Sample DB gene allele coverage depth diffs uncertainty divergence length maxMAF clusterid seqid annotation
KPN_TEST_R ARGannot.r1 RmtB_AGly RmtB_1580 100.0 12.09 1snp 0.132 756 0.125 309 1580 no;no;RmtB;AGly;AB263754;2843-3598;756
KPN_TEST_R ARGannot.r1 TEM-1D_Bla TEM-117_968 100.0 33.386 2snp 0.262 764 0.382 205 968 no;no;TEM-117;Bla;AY130282;1-764;764
KPN_TEST_R ARGannot.r1 KPC-1_Bla KPC-14_809 100.0 5.412 1indel 0.0 876 0.333 184 809 no;no;KPC-14;Bla;JX524191;396-1271;876
KPN_TEST_R ARGannot.r1 AmpH_Bla AmpH_634 100.0 11.373 14snp 1.206 1161 0.143 86 634 no;no;AmpH;Bla;CP003785;4208384-4209544;1161
KPN_TEST_R ARGannot.r1 CTX-M-9_Bla CTX-M-14_102 100.0 26.676 1snp 0.114 876 0.412 190 102 no;yes;CTX-M-14;Bla;AF252622;1741-2616;876
KPN_TEST_R ARGannot.r1 StrA_AGly StrA_1501 100.0 12.502 2snp 0.249 804 0.167 263 1501 no;no;StrA;AGly;AJ627643;3725-4528;804
KPN_TEST_R ARGannot.r1 StrB_AGly StrB_1614 100.0 9.545 1snp 0.119 837 0.167 227 1614 no;no;StrB;AGly;KR091911;169145-169981;837
KPN_TEST_R ARGannot.r1 AadA_AGly AadA2_1605 100.0 9.306 2snp 0.256 780 0.167 229 1605 yes;no;AadA2;AGly;X68227;166-945;780
KPN_TEST_R ARGannot.r1 SHV-OKP-LEN_Bla SHV-11_1287 100.0 9.401 0.0 861 0.143 164 1287 yes;no;SHV-11;Bla;HM751098;1-861;861
KPN_TEST_R ARGannot.r1 TetRG_Tet TetRG_605 96.209 6.48 10snp24holes edge0.0 1.642 633 0.5 373 605 no;no;TetRG;Tet;S52438;113-745;633
KPN_TEST_R ARGannot.r1 DfrA_Tmt DfrA12_1089 99.799 8.389 1indel 0.0 498 0.143 418 1089 yes;no;DfrA12;Tmt;Z21672;310-807;498
KPN_TEST_R ARGannot.r1 TetG_Tet TetG_632 100.0 9.963 0.0 1176 0.25 80 632 no;no;TetG;Tet;NC_010410;3672607-3671432;1176
KPN_TEST_R ARGannot.r1 SulII_Sul SulII_1219 100.0 11.094 1snp 0.123 816 0.2 256 1219 no;no;SulII;Sul;KR091911;167466-168281;816

This table is a full report of all the ARG found with all mapping stats.

Assembly based annotation

Now, using the contigs assembled using those same reads, we can determine the exact location of those ARG. ARG can be located on the chromosome but motly on plasmids.
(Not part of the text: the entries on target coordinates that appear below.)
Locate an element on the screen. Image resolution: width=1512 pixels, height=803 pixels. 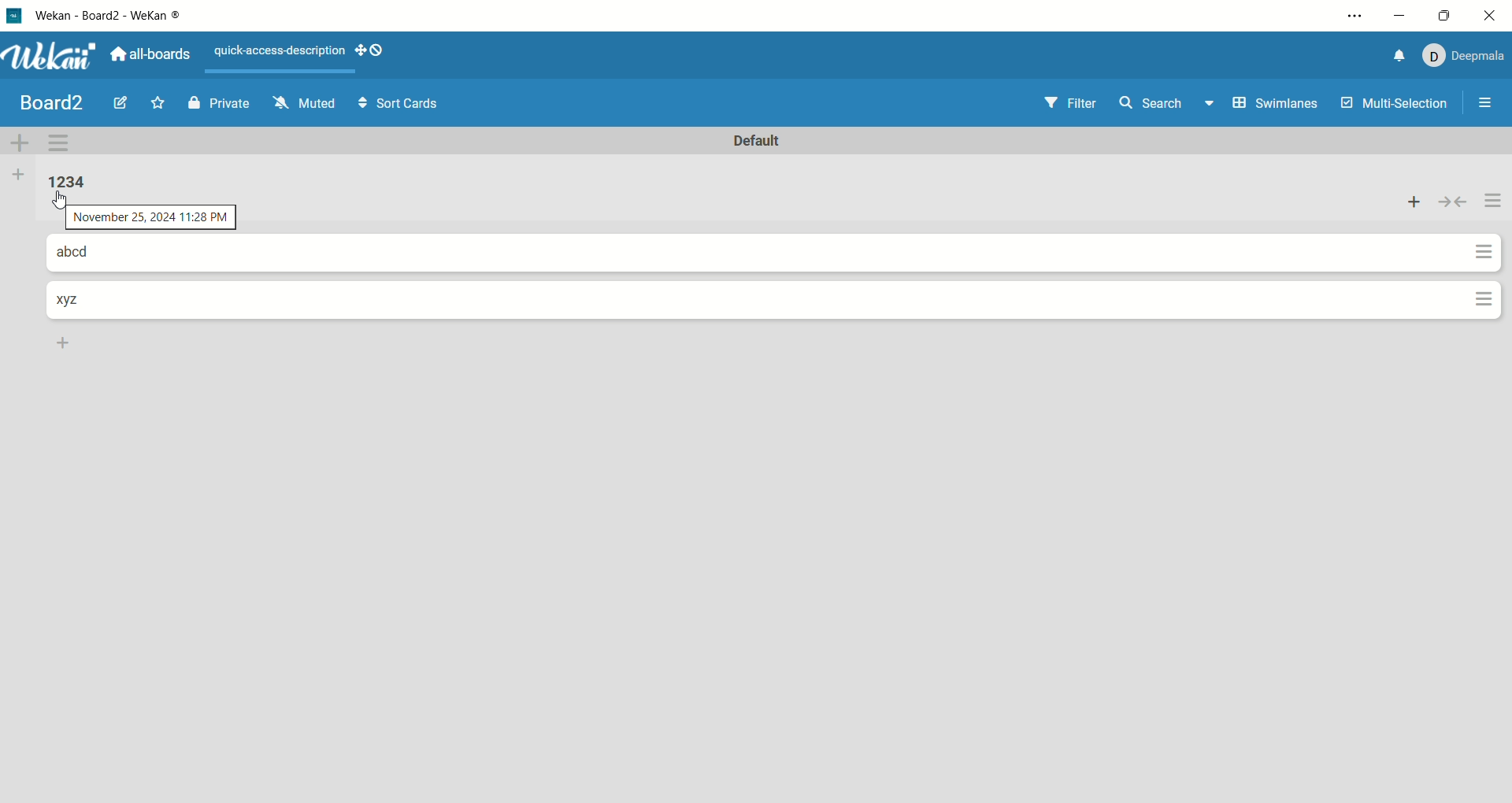
wekan-wekan is located at coordinates (116, 17).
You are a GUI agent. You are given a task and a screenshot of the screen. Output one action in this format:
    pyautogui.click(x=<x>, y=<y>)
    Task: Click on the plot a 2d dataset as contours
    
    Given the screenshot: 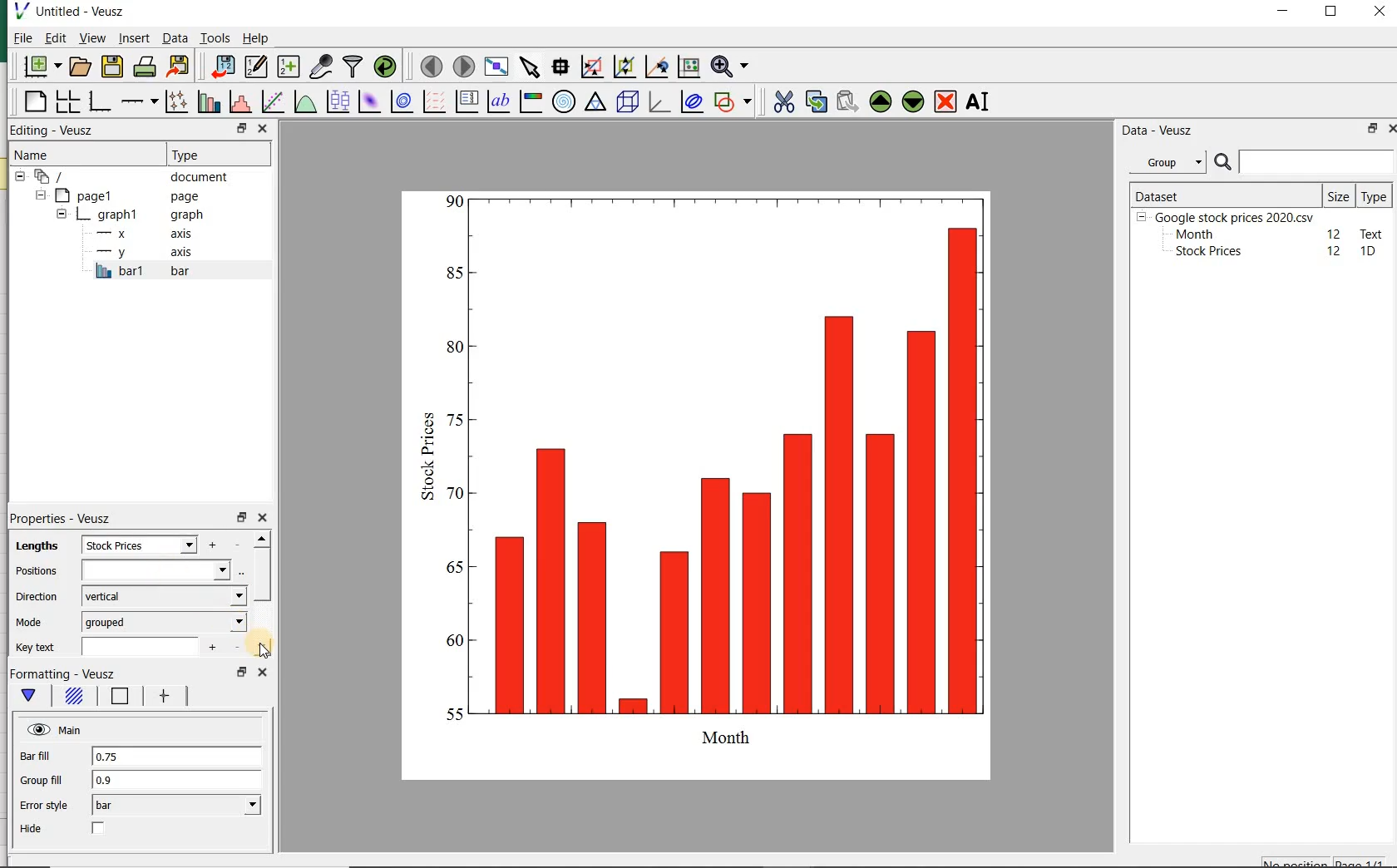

In that case, we are going to focus on plasmid derived ARG using the annotation feature of plasmidID. To run the analysis lets use this command:


cd
cd wgs/bacterial_wgs_training_dataset/REFERENCES/
cp -r /mnt/ngs_course_shared/bacterial_wgs_training_dataset/REFERENCES/plasmidid_test .

Now we can run the nextflow

cd ../ANALYSIS/
nextflow run ../../bacterial_wgs_training/main.nf \
--reads '../REFERENCES/plasmidid_test/KPN*_R{1,2}.fastq.gz' \
--fasta ../REFERENCES/listeria_NC_021827.1_NoPhagues.fna \
-profile conda \
--gtf ../REFERENCES/listeria_NC_021827.1_NoPhagues.gff \
--plasmidid_database ../REFERENCES/plasmidid_test/plasmids_TEST_database.fasta \
--plasmidid_config ../REFERENCES/plasmidid_test/plasmidid_config.txt \
--step plasmidID \
--outdir 08-plasmidID \
-resume

Results should look like these

NC_016838.1 NC_016839.1 NC_016840.1
NC_016841.1 NC_016846.1 NC_016847.1

Those are the 6 plasmids that this isolate had, have a look at those pictures and find out if the genes are the same allele.

Are all the genes located with srst2 bound to plasmids?